Black Coal pose, à travers le genre qui est le sien (le polar) des questions qui font écho aux films de Dardenne et de Jeremy Saulnier : pour quoi le policier Zhang se bat-il ? Pour que la vérité soit faite sur une sombre affaire de meurtre ? Pour Wu Zizhen, l’employée de pressing qui se dresse sur sa route au cours de l’enquête ? Pour lui-même ? Comme dans Blue Ruin, l’enjeu scénaristique du film, très simple (l’élucidation de plusieurs meurtres) est un moyen de sortir le personnage du coma, de cette brume d’alcool dans laquelle il perçoit le monde : Zhang n’a pas de femme, il boit beaucoup, n’a pas vraiment de vie. Cet engourdissement du personnage, Dia Yinan parvient à le figurer avec une grâce qui force l’admiration. On passe de la première époque (1999) à la seconde (2004) par une ellipse qui fige Zhang dans le froid d’une nuit d’hiver, au bord d’une route, à la sortie d’un tunnel. Le procédé n’est pas seulement très beau, il fonctionne parce qu’il laisse entendre qu’entre la première enquête et celle qui va suivre cinq ans plus tard, rien ne s’est produit dans la vie de Zhang. Ivre mort, il attend de vivre.

À cet homme solitaire et immobile, le film associe une figure de femme fatale dont la fonction principale est de créer du mouvement. La jeune femme apparaît d’abord dans son opacité, comme une silhouette mystérieuse de film noir (les hommes gravitant autour d’elle tombent comme des mouches), avant d’être montrée ensuite dans un contexte social plus réaliste : elle est employée dans un pressing. Par elle, le film met en mouvement son personnage (Zhang la file) en même temps qu’il opère une sorte va-et-vient entre des scènes de genre et d’autres qui décrivent une réalité sociale peut-être encore plus opaque que le mystère qui entoure l’enquête. Il n’y a pas une femme mais deux, et on ne sait jamais laquelle des deux est la plus énigmatique aux yeux de Zhang. En découvrant le mystère de l’une, que perd-il de l’autre ?

C’est sur ce battement que se construit essentiellement le travail figuratif de Black Coal, dont le titre complet (Black Coal, Thin Ice : « charbon noir, fine glace ») procède à la synthèse impossible de deux éléments, ou à leur superposition : d’un côté, un monde souterrain et mortifère (une main est découverte sur le tapis roulant d’une mine de charbon) ; de l’autre, une surface plus lisse, mais glissante et trompeuse, qui ne produit peut-être que des leurres (la fille du pressing est-elle vraiment blanche comme neige ? Le meurtrier présumé est-il vraiment noir comme le charbon ?). De telles questions pourraient faire croire que le film est organisé autour d’un whodunit. Cela n’est pas vraiment le cas : il joue plutôt sur le côté déceptif de l’enquête. Le mouvement vers lequel celle-ci conduit les deux personnages n’élucide ni certain points essentiels (le mobile, par exemple), ni l’énigme du personnage féminin. Contrairement aux personnages de A Touch of Sin, auquel on n’a pu manquer de comparer Black Coal, Zhang et la jeune femme ne sont jamais montrés comme des « cas » représentatifs d’une situation sociale ou politique, mais plutôt comme des figures qui s’animent dans des scénographies toujours marquées par le flottement. Ainsi, la scène dans la patinoire où Zhang finit par tomber en voulant suivre la jeune fille tient à la fois de la filature et de la rencontre amoureuse.

-*-

*Liste des tâches*
(a) Mettez à jour le passage du texte source allant de "À cet homme" à "perd-il de l’autre ?" en remplaçant "silhouette" par "ombre".
(b) Quels sont les noms de tous les cinéastes cités dans le texte source ?
Le matériel fourni plus bas n'est pas nécessaire.

*Matériel fourni*

-*-

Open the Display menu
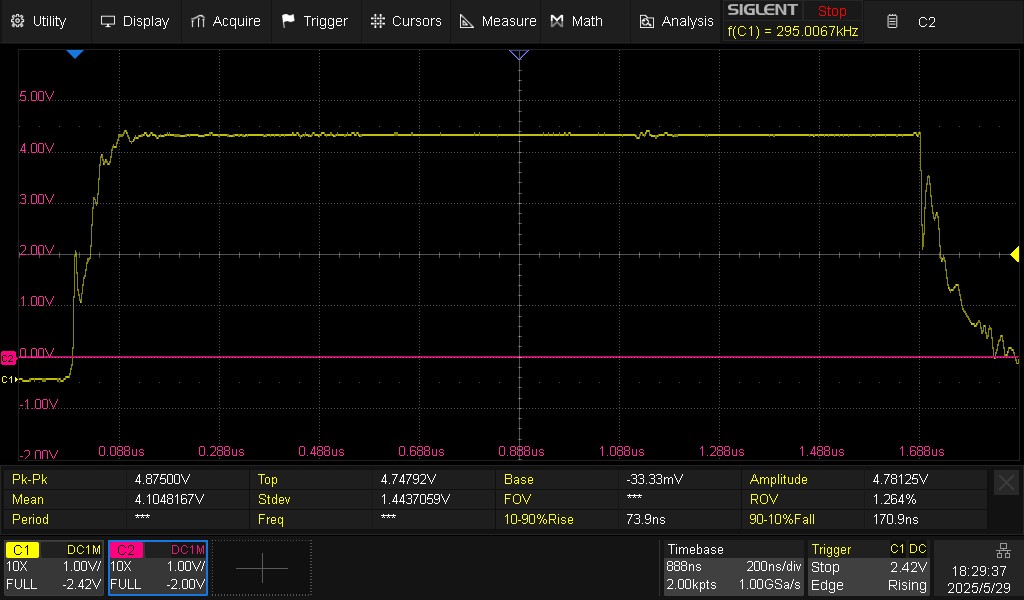This screenshot has height=600, width=1024. pos(135,22)
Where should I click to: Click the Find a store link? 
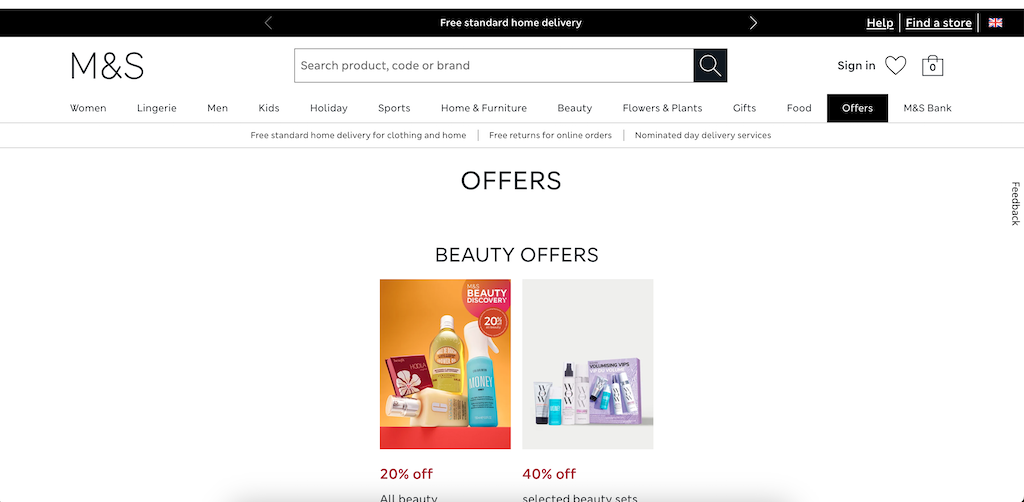(938, 23)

-*-

*Réponses par tâche*
(a)
À cet homme solitaire et immobile, le film associe une figure de femme fatale dont la fonction principale est de créer du mouvement. La jeune femme apparaît d’abord dans son opacité, comme une ombre mystérieuse de film noir (les hommes gravitant autour d’elle tombent comme des mouches), avant d’être montrée ensuite dans un contexte social plus réaliste : elle est employée dans un pressing. Par elle, le film met en mouvement son personnage (Zhang la file) en même temps qu’il opère une sorte va-et-vient entre des scènes de genre et d’autres qui décrivent une réalité sociale peut-être encore plus opaque que le mystère qui entoure l’enquête. Il n’y a pas une femme mais deux, et on ne sait jamais laquelle des deux est la plus énigmatique aux yeux de Zhang. En découvrant le mystère de l’une, que perd-il de l’autre ?

(b) Dardenne, Jeremy Saulnier, Dia Yinan